ASSIGNMENT 1 — According to the passage on the alt-right and classical sculpture, which conservative sites ran critical articles about Bond's post?
ASSIGNMENT 2 — From the passage on the alt-right and classical sculpture, reproduce the part that opens with the words containing "After Bond’s post" and closes with "new political battleground.".

EXERCISE PASSAGE —
After Bond’s post was the subject of critical articles on conservative sites like Campus Reform, the Blaze, and the National Review, she was hit with a wave of online harassment, replete with death threats and calls for her to be fired.
As the alt-right has embraced a confrontational form of identity politics, those in the movement have adopted various cultural artifacts, watching with glee as their political opponents reject them as symbols of white supremacy. From New Balance athletic shoes to the OK hand sign to the Pepe the Frog internet meme, previously neutral pop culture symbols have become a new political battleground.
For Bond, foundational European cultural signifiers like classical sculpture aren’t ground to cede to white supremacists. “I’m really sick of alt-right groups appropriating classical antiquities for nefarious reasons,” she told The Chronicle of Higher Education. “Classical antiques belong to everybody.”

DATA FOR REVIEW —
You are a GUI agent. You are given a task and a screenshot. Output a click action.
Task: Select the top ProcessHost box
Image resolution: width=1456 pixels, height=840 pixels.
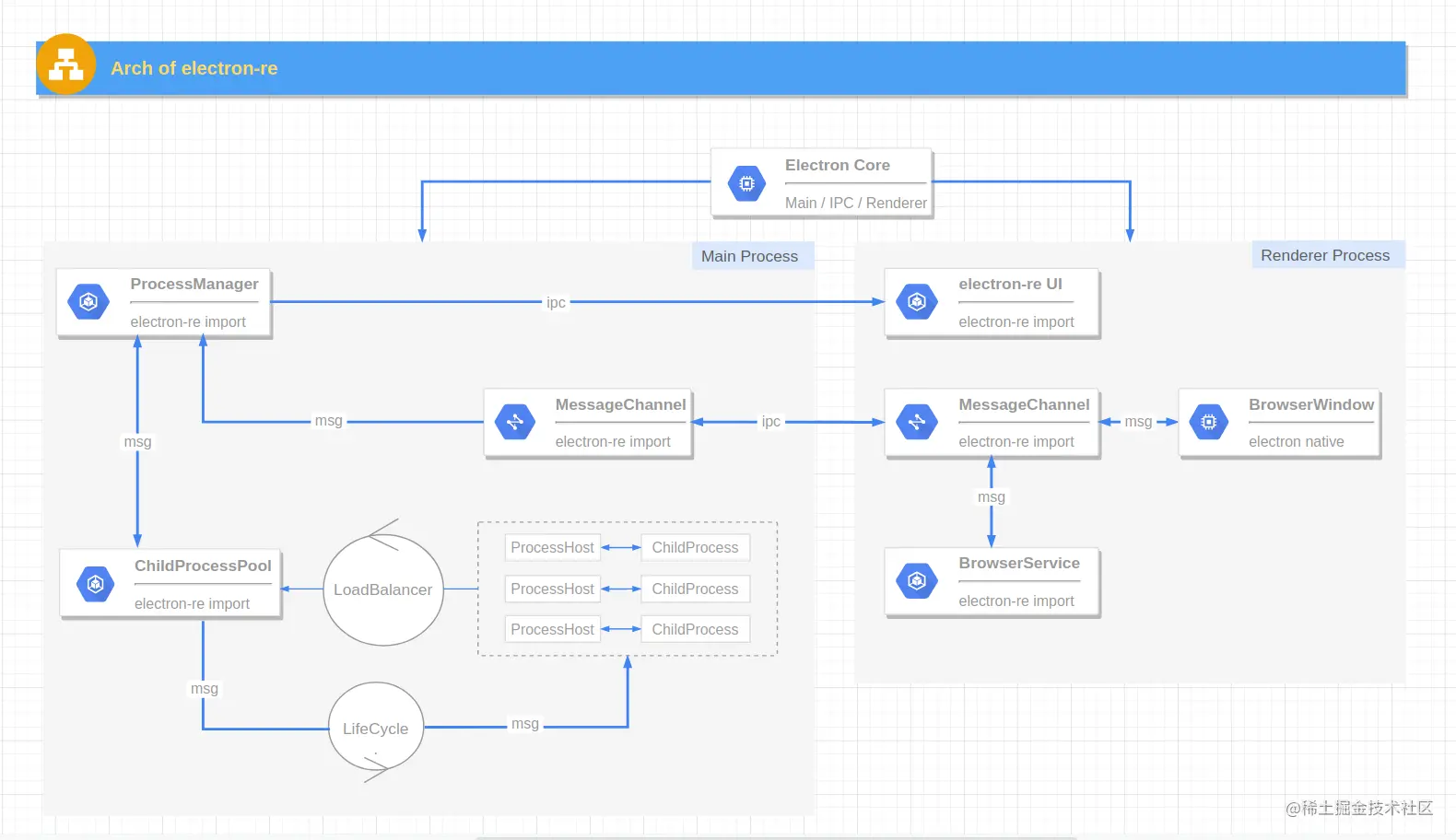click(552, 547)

* * *

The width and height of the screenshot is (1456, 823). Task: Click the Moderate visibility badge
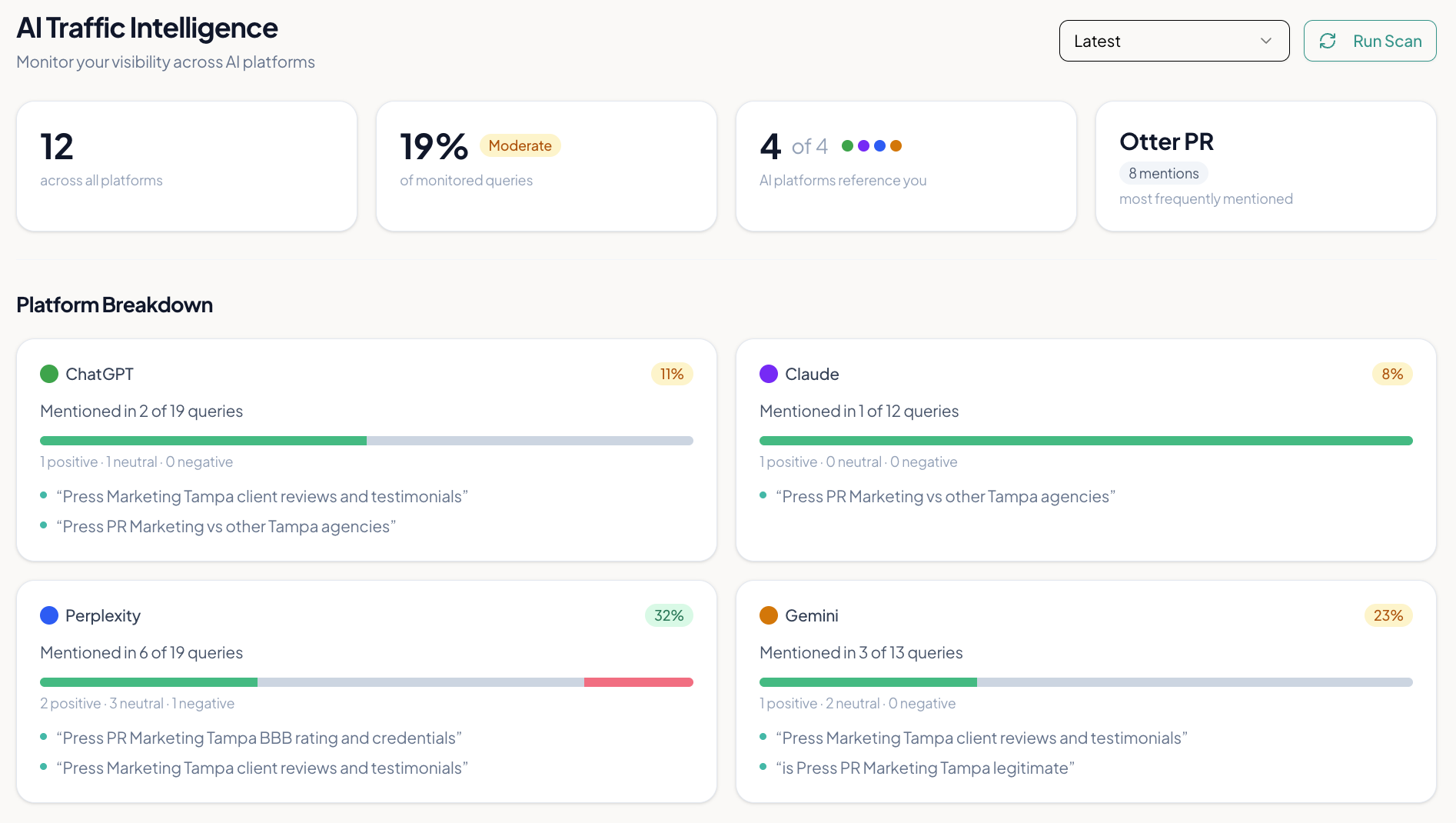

...

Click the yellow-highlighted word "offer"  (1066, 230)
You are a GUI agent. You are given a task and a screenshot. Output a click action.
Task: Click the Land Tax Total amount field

RESPONSE BOX 1 — Campus Reform, the Blaze, and the National Review.

RESPONSE BOX 2 —
After Bond’s post was the subject of critical articles on conservative sites like Campus Reform, the Blaze, and the National Review, she was hit with a wave of online harassment, replete with death threats and calls for her to be fired.
As the alt-right has embraced a confrontational form of identity politics, those in the movement have adopted various cultural artifacts, watching with glee as their political opponents reject them as symbols of white supremacy. From New Balance athletic shoes to the OK hand sign to the Pepe the Frog internet meme, previously neutral pop culture symbols have become a new political battleground.